Following the discussions both elsewhere and on this blog about sprint duration, the questions poses itself - what is the preferred sprint length? So I ran a poll.

And the winner is... 2 weeks.

According to this very scientific survey (1 week on my blog, 228 Visitors, 50 votes), the most popular sprint duration is 2 weeks, followed by (early leader) 3 weeks, which lost by one vote.

The final results are:
1 week2 (4%)
2 week18 (36%)
3 week17 (34%)
4 week5 (10%)
1 month5 (10%)
longer, but fixed5 (10%)
variable1 (2%)

How long should the sprint be? There are many right answers, some of which argued for longer sprints:
  • The longest time you can shield your team from changes in work
  • bigger/harder stories imply longer sprints

But most argued for shorter sprints:
  • It should be short compared to the length of the project
  • Quicker response to changes/new information
  • More and earlier data points for measuring velocity
  • Achieving closure - there is a feeling of success associated with a successful sprint - the more often the better
  • Agility (and ROI) - the shorter sprint sprint, the quicker you can get functionality to the customer or user
  • Feedback - the sprint end is a chance to learn from the customer and from yourselves - the more often the better
  • Reliability of Commitment - the deadlines are nearer, the committments fresher in your memory
Very short sprints, i.e. 1 week are appropriate for very short projects, say 1 month. To do a 4 week project in 1 sprint, or even 2, does not leave much opportunity for feedback.

Mike Cohn pointed out:
3-week sprints have become very popular over the last 12-18 months.

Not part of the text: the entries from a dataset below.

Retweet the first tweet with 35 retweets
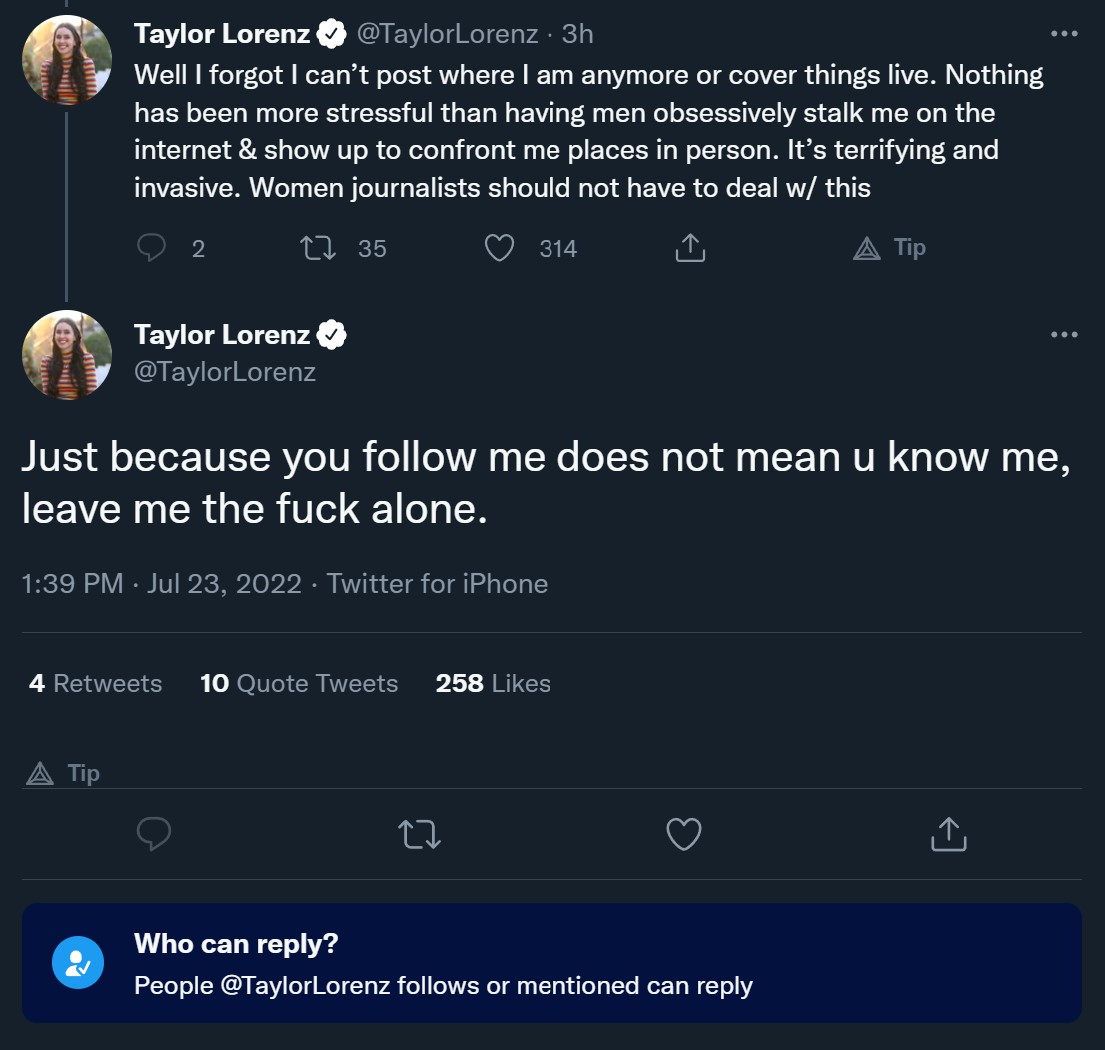The width and height of the screenshot is (1105, 1050). 318,248
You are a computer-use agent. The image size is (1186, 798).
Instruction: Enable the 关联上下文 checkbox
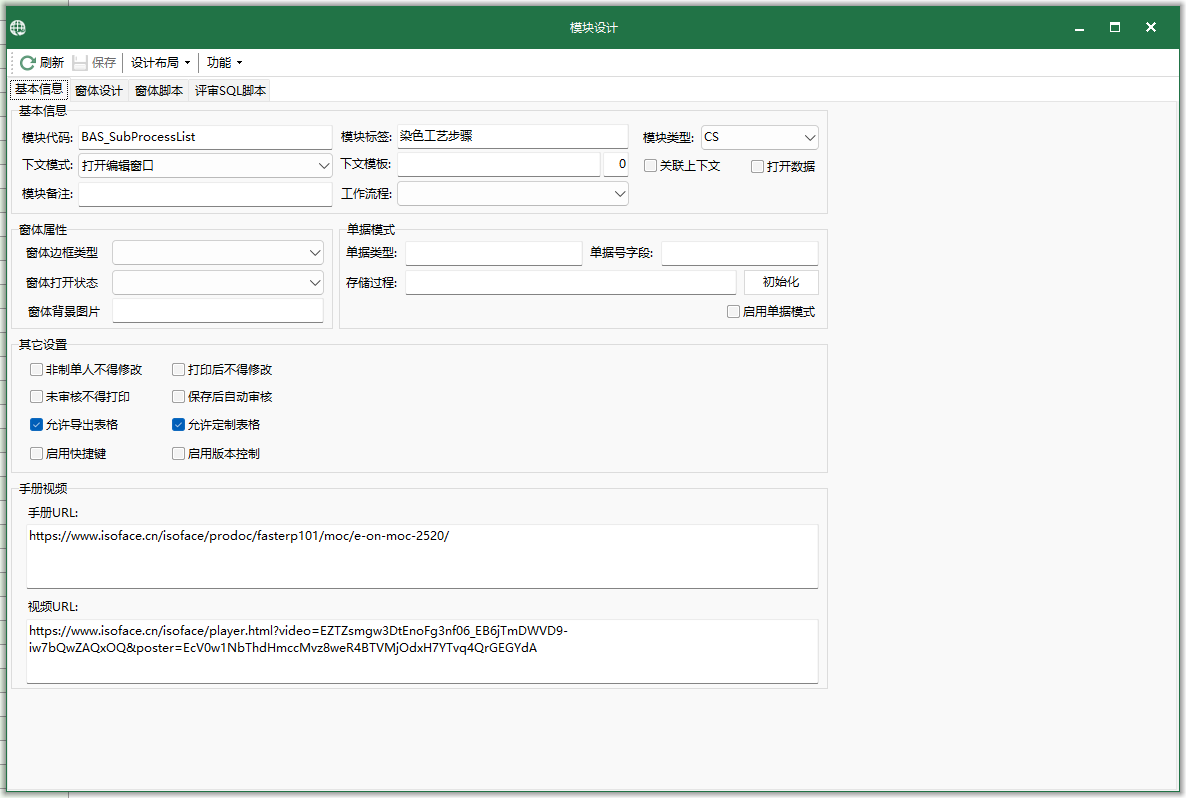tap(651, 166)
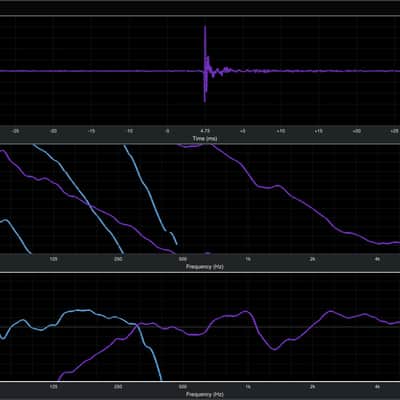Click 4k tick below the phase plot
Image resolution: width=400 pixels, height=400 pixels.
[x=377, y=259]
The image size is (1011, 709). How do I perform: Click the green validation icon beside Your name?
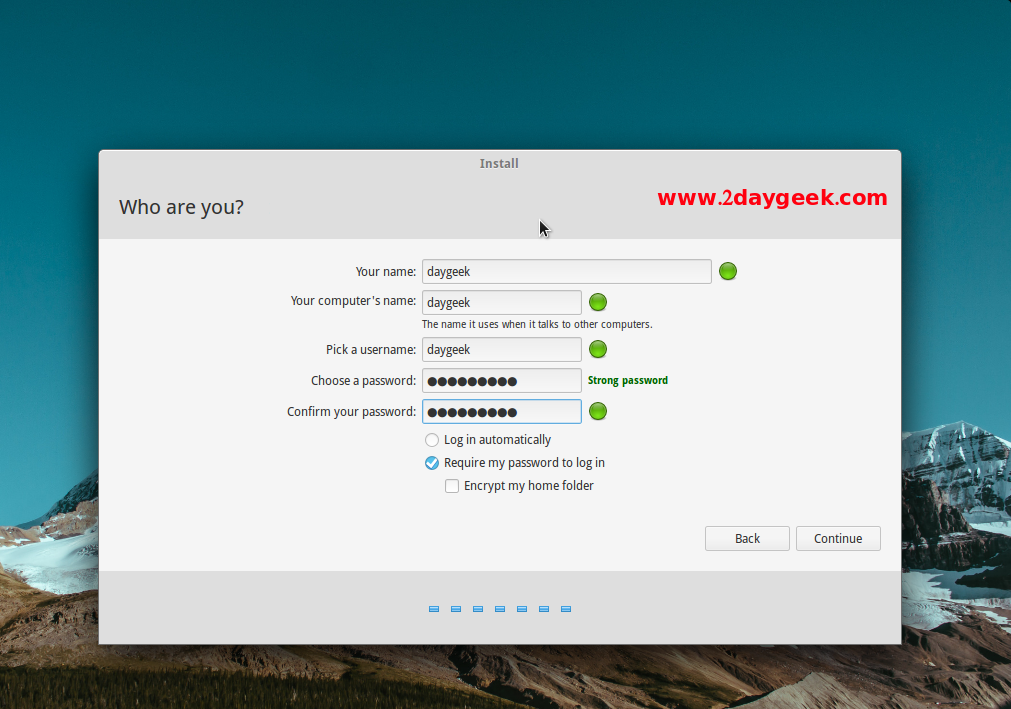(x=728, y=271)
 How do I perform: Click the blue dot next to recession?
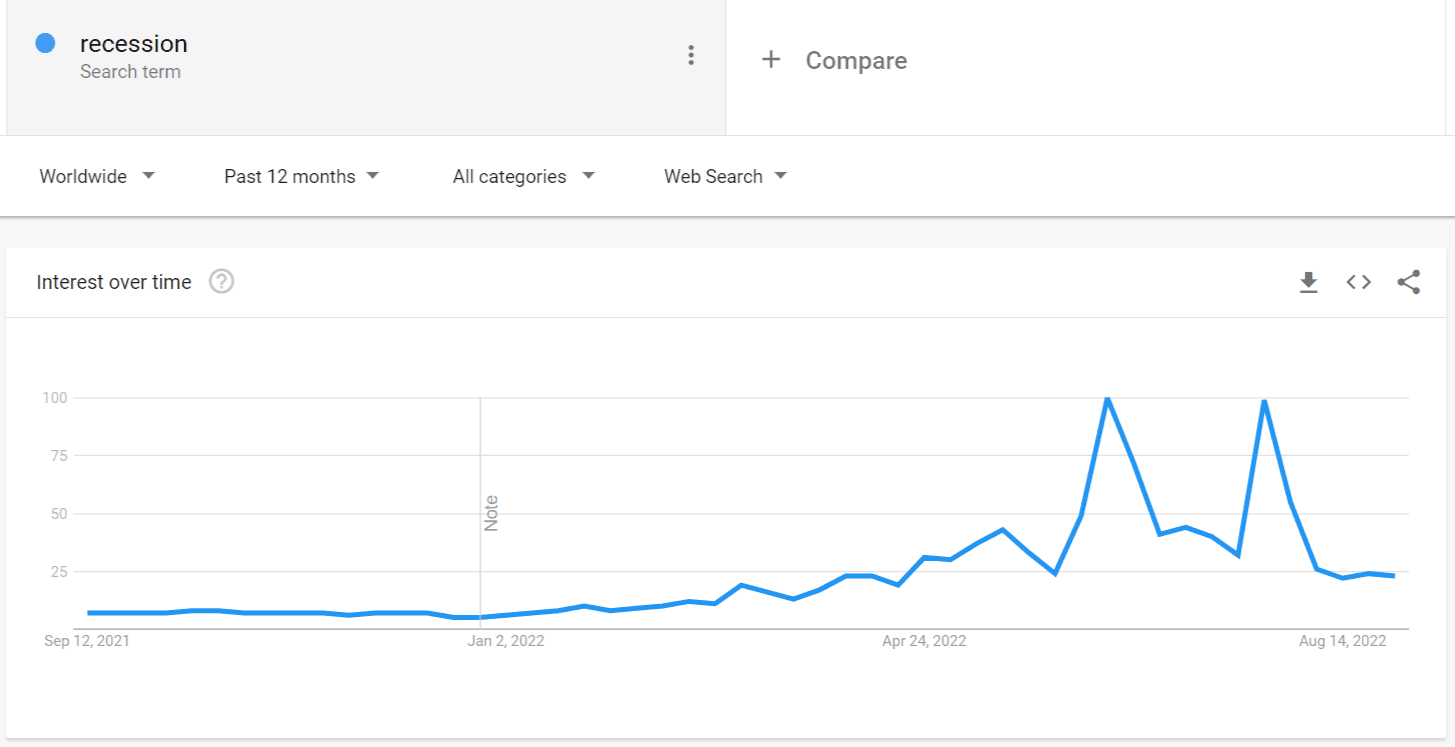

Before then most teams considered them odd ;) Seriously, it's a recent change for most teams
And the closing word:
The preferred sprint duration is the one that works best for your team :)
--Dmitry Beransky
I'll second that!

Thanks to Dmitry, Ben, Ash, Ilja, Paul, Kiran, Paddy, and Brett for their comments, as well as to everyone who voted!

Comments

savaged said…
I note some teams have a variable sprint duration. Is this a "Scrum smell" or is there any merit in it?
Peter said…
Hi Savaged,

It's considered to be a smell. According to Jeff Sutherland's latest Scrum-But test, an iteration length of 4 weeks or less is good. If the sprint length is longer or variable, this has been found to be a sign of lower performance.